In the next few years, more than 340 eCASS units will replace aging Consolidated Automated Support System (CASS) units, or be newly installed, on the Navy’s aircraft carriers, amphibious assault ships, and in the Aircraft Immediate Maintenance Departments, Fleet Readiness Centers, Foreign Military Sales, and the industrial base.

"For nearly 30 years, CASS has been the workhorse of the fleet," Dall said. "Replacing CASS with eCASS’ Automatic Test Systems (ATS) enables maintainers to meet growing operational and maintenance requirements and increased complexities to support legacy aircraft and future aircraft platforms. With new computers, modernized onboard test equipment and a Windows-based user interface, the eCASS transition will provide the fleet with speedier support at a reduced cost."

The advanced hardware and software, onboard fault detection and environmental monitoring system within eCASS provides station maintainers a more accurate picture when testing for faulty components. These improved troubleshooting procedures provide increased production and reduces the time required to complete periodic maintenance or troubleshooting.

When compared to the original CASS station, the eCASS footprint is significantly smaller thanks to a reduction in size of the internal electronic components. In addition, the internal components of eCASS were designed to allow the maintainer to effectively remove and replace faulty components from the front of the station, simplifying station repair.

eCASS also leads the mark in internal cooling compared to its predecessor.

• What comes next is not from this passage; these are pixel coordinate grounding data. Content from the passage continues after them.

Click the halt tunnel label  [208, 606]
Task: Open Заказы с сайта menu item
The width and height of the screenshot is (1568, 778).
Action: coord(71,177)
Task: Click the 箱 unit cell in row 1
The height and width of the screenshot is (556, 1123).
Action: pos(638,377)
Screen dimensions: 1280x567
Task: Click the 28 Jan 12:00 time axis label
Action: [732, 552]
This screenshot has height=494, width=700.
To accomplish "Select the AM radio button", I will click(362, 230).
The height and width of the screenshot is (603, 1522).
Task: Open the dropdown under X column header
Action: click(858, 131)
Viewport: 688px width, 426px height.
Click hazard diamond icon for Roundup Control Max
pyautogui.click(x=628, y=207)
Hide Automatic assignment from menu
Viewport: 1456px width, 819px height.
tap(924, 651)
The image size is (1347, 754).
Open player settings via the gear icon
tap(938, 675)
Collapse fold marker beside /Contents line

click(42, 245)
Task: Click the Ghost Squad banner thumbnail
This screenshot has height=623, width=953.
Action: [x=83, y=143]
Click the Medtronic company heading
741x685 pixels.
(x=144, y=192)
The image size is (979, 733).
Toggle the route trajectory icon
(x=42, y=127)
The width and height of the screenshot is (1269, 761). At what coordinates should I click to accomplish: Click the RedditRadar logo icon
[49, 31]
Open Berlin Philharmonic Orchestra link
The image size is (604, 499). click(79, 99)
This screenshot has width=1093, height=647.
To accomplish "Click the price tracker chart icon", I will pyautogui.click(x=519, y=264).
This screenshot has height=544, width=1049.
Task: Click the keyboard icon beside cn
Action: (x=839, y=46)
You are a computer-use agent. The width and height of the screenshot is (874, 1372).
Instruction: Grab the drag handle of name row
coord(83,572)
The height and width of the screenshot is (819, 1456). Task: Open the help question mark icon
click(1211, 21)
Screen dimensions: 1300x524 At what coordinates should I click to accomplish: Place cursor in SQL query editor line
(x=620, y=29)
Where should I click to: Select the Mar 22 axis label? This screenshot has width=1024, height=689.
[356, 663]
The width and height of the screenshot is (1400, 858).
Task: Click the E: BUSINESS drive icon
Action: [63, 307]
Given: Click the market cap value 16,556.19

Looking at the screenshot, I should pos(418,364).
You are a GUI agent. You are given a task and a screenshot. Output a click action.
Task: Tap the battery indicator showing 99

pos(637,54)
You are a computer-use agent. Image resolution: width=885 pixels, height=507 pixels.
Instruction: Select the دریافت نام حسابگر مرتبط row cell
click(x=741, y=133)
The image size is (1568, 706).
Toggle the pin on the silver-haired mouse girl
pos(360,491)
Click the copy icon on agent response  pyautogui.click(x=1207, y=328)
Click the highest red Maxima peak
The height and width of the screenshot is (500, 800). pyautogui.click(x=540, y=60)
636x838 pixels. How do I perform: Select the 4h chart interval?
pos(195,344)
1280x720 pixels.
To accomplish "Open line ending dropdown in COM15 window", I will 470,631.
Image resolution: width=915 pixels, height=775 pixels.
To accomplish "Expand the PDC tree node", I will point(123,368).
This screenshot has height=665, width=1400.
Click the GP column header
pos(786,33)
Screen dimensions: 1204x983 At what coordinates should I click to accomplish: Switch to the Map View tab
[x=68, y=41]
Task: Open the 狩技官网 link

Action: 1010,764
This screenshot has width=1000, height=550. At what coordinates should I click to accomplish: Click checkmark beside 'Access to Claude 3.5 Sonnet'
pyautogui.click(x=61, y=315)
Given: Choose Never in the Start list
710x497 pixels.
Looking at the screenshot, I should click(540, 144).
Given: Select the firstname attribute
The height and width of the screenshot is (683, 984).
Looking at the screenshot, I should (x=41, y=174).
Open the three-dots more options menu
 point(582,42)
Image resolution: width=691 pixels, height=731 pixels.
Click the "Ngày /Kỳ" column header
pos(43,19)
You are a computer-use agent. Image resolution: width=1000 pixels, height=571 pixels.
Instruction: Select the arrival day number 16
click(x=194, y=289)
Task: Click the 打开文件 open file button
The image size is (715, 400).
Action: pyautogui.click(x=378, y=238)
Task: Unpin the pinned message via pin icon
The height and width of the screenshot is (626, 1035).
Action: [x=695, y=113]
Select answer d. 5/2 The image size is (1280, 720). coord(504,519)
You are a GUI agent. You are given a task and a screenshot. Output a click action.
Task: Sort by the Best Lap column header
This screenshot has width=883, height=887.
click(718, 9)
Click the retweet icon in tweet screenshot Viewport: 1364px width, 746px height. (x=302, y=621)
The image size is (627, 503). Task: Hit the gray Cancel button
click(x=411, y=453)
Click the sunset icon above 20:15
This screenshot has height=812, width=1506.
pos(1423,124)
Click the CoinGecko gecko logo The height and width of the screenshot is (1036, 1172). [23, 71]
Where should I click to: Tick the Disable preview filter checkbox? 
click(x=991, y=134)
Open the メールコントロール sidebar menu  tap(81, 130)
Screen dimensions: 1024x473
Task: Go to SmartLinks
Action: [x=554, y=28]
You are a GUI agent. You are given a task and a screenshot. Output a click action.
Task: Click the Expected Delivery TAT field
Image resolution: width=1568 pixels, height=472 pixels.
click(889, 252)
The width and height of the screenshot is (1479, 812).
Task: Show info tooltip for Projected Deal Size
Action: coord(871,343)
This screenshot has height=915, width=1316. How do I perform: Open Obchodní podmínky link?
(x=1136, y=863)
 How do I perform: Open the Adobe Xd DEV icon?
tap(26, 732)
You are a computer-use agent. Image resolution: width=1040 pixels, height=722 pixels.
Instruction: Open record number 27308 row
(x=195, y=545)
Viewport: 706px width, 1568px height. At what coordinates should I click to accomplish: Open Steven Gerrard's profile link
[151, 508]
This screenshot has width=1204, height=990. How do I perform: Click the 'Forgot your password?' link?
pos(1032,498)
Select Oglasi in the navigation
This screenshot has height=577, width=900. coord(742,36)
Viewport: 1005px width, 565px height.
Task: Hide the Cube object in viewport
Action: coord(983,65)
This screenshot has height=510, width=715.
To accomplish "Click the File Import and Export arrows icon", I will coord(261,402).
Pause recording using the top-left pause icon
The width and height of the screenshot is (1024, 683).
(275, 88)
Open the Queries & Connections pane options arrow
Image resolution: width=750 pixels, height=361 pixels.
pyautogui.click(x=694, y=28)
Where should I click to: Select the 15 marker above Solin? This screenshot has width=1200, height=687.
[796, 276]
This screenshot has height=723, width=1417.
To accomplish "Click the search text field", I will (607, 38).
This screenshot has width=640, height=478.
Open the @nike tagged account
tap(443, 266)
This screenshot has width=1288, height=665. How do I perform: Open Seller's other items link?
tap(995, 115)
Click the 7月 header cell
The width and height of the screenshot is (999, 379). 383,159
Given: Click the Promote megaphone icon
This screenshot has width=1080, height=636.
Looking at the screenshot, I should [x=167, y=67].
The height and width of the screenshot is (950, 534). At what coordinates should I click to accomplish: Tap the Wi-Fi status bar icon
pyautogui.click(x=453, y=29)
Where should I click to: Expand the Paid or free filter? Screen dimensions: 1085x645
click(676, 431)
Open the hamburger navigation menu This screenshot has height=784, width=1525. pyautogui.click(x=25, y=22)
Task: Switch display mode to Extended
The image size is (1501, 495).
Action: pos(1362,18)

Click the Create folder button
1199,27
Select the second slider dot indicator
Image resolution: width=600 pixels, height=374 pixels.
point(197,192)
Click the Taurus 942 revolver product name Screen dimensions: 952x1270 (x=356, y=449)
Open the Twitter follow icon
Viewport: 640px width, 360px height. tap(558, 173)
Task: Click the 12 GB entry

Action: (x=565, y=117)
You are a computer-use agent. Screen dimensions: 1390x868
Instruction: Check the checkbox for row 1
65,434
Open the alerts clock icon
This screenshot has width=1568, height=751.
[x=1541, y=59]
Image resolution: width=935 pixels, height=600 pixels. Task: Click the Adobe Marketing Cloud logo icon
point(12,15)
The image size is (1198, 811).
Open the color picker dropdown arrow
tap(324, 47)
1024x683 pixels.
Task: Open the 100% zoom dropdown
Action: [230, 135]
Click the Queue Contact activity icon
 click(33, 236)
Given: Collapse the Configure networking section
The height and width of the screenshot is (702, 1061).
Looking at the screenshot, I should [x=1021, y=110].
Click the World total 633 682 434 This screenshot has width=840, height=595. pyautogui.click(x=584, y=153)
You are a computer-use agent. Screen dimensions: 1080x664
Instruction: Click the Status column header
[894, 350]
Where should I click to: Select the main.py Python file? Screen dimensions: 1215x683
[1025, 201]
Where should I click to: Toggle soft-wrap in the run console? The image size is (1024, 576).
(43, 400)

This increased cooling capacity no longer requires work centers to maintain a 55 to 65 degree threshold to maintain operation; eCASS has been proven to flawlessly operate at 66 to 76 degrees, reducing the facility cost of climate control.

With its updated components, decreased testing and maintenance times, a space-saving footprint and reduced facility requirements, the Navy’s new eCASS ATS stations are expected to reduce man-hours and production costs overall.

PMA-260 manages the procurement, development and fielding of Common Ground Support Equipment and Automatic Test Systems that supports every type/model/series aircraft within the Naval Aviation Enterprise.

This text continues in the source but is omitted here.